Nesta semana, aproximadamente 1 mil colaboradores que atuavam em regime híbrido ou remoto foram desligados do Itaú Unibanco após uma avaliação de produtividade realizada com softwares de monitoramento instalados nos computadores corporativos.
A legislação brasileira permite o uso desses programas, que registram informações como tempo de uso do computador, cliques e aplicativos acessados. Entre os softwares mais utilizados no mercado estão XOne, Time Doctor e Teramind.
O caso gerou debates entre profissionais e especialistas sobre a eficiência dessas ferramentas e a melhor forma de medir produtividade. Questiona-se se indicadores como número de cliques ou tempo online refletem o real desempenho e cumprimento de metas.
Em nota, o Itaú esclareceu que não considera apenas o uso do mouse ou teclado como métrica e que não realiza captura de telas, áudios ou vídeos. A instituição afirma utilizar indicadores robustos de atividade digital real, incluindo chamadas em vídeo, mensagens e ferramentas do pacote Office.

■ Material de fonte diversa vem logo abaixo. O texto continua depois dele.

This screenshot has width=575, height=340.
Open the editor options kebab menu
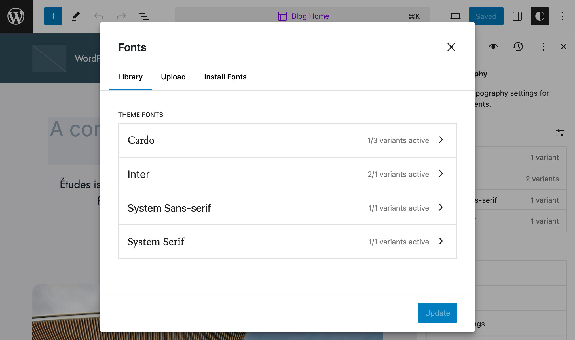(562, 16)
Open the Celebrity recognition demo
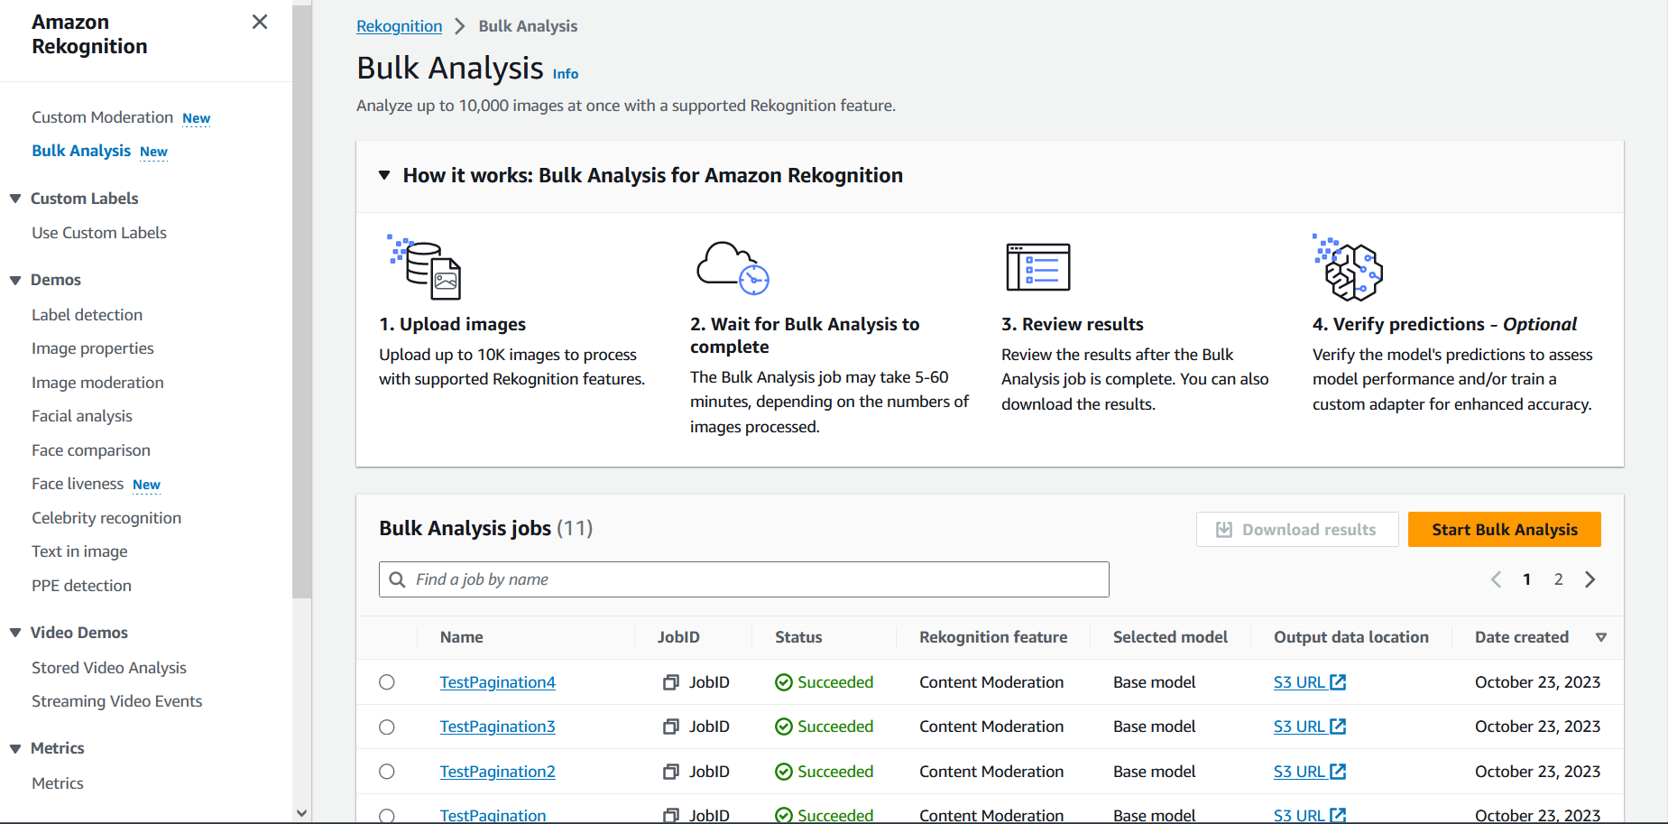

Desde a pandemia, medir desempenho fora do escritório é um desafio. O g1 procurou 10 grandes empresas brasileiras que adotam modelos remoto ou híbrido para entender como monitoram a produtividade, mas nenhuma concedeu entrevista. Algumas se limitaram a notas informativas e poucas detalharam critérios ou métricas utilizadas.
Especialistas alertam que avaliar produtividade requer atenção a diferentes fatores, como:
Produtividade em home office: desafios de mensuração e foco.
Entregas ou horas trabalhadas: qual indicador é mais confiável?
Diferenças por função: métodos não podem ser iguais para todas as áreas.
Impactos na carreira e mercado: avaliação incorreta pode prejudicar profissionais.
O episódio coloca em evidência a discussão sobre tecnologia, desempenho e direitos trabalhistas, reforçando que não há consenso sobre a melhor forma de medir produtividade fora do ambiente físico do escritório.